See full BBC Education story

The really top UK universities?

Is this really that shocking?

Not quite controversial (but entertaining as always) article by Peter Knight in the Guardian.

Basically, he argues that some universities are genuinely better than others. Difficult to disagree, especially when his nominations include Oxford and Cambridge. But the really interesting point here is that part of his argument in selecting the other “top” institutions is that they are charging higher fees (where they can) than everyone else and this demonstrates their market pre-eminence.

So, we just need to put up fees as high as the market will bear and this will show how good we really are!

Students in bloom

Bloomin’ marvellous

As part of Nottingham in Bloom students are being encouraged to do a spot of gardening. This should also serve to show that not all students conform to the traditional stereotype. Decent prize too. Although I think the closing date has now passed.


Anyway, just a really good idea I think.

Students in Bloom link to the brochure

Studentification in Swansea

It seems we’re not the only place with issues…

The “studentification” of peaceful localities is destroying communities, says Liz Morris, secretary of the residents’ association for the Brynmill and Uplands area of Swansea. Transient populations of students with no long-term interest in the area turn up for eight months of the year, party hard, dump their rubbish to fester on the streets, crowd residential roads with their cars and make a noise late into the night, she says. Come the summer, she adds, they disappear, leaving “ghost” streets behind them. Many families have sold up – to private landlords – and fled to quieter parts of town.

A slightly simplistic representation of the position but not unrecognisible.

And the solution….

A university lettings agency has been launched, giving landlords an incentive to bring their properties up to a good standard by reducing the management fee according to the quality of accommodation. The idea, says Price, is that students are more likely to respect a property and a neighbourhood if they’re not presented with digs that are a total dump.
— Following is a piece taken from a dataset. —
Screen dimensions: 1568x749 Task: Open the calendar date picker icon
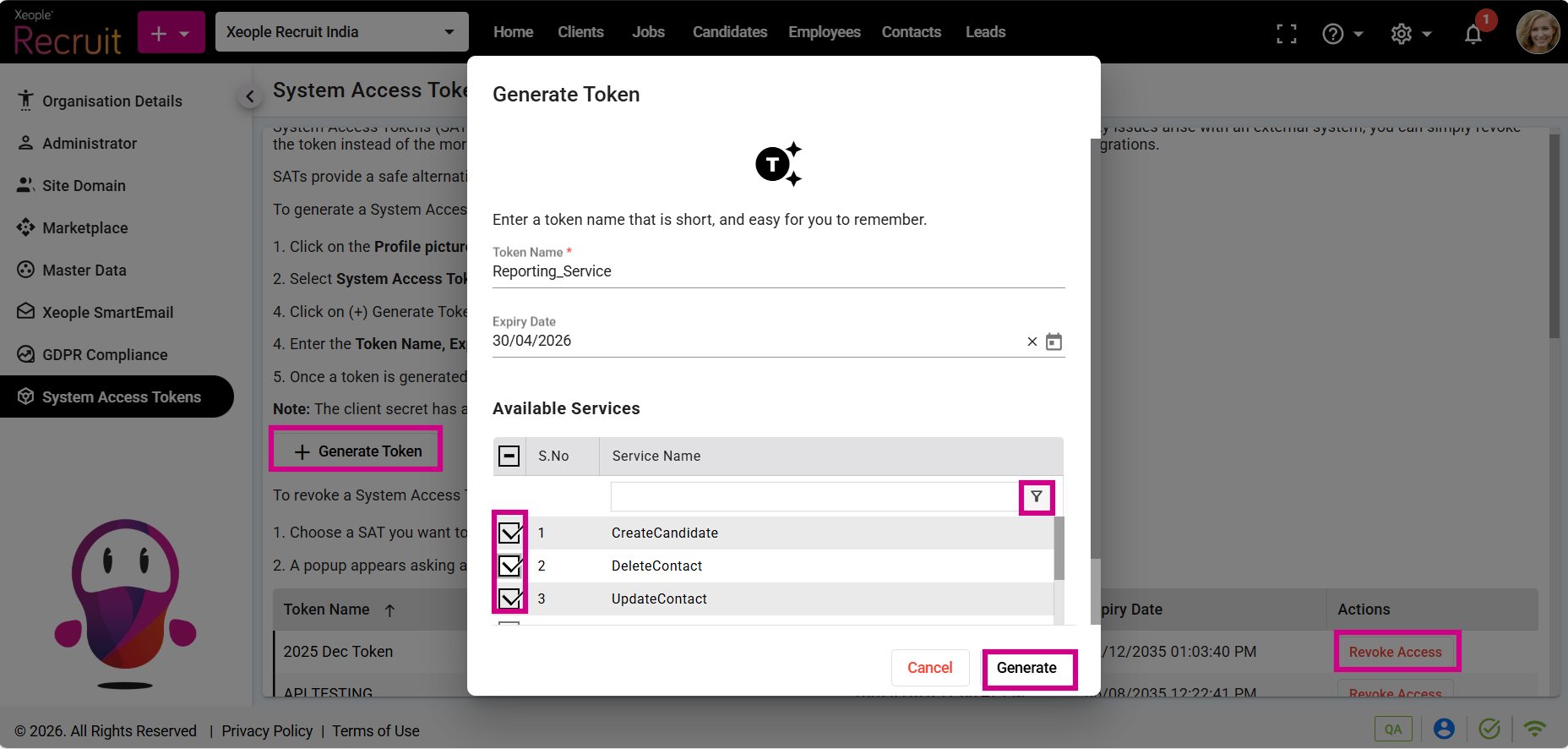pyautogui.click(x=1054, y=342)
Then all students need to work out is how to operate the volume knob and put their rubbish out on the right day.

It’s that last bit which seems to me to be particularly challenging.

See full Guardian story

League Tables presentation from AUA 2007

For information

Presentation delivered at AUA conference 2007 at Nottingham

Nothing terribly revolutionary and pre-dates the Guardian 2007 table so already past its sell by date. Probably the last time it will appear in this form so there is some merit in posting I guess.

Sim University – More real than reality?

Writing about web page http://thesims2.ea.com/about/ep1_index.php

Now I suspect that this has been around for a while but have only just noticed.

There is something absolutely appalling and yet fascinating about these descriptions though:

In The Sims 2 University players for the first time will play through the new “young adult” life stage as their Sims head off to university and join the campus crowd. Whether they live in the halls or rush a fraternity or sorority that’s just the beginning…Sims can choose from one of 11 courses and by keeping their grades on track, they’ll secure a final degree and open up 4 new career paths. Players will enjoy all-new university based wants and fears that are tied to their Sims’ social life and academic goals which will lead to new rewards and powers that will help them achieve their goals and aspirations in university and beyond.


Pranks, parties and university social interactions add to the excitement while your Sims explore campus locations such as university lounges, pool halls, gyms and coffee houses. As in real life, if your Sims start running low on funds, they can earn Simoleans by picking up a part time job, like tutoring, or engaging in riskier affairs like printing money as a member of the “secret society”.

Of course, making the right decisions can lead your Sim to the ultimate goal of becoming “Big Sim on Campus” in The Sims 2 University.

I really do want to know what being “the Big Sim on Campus” actually involves though.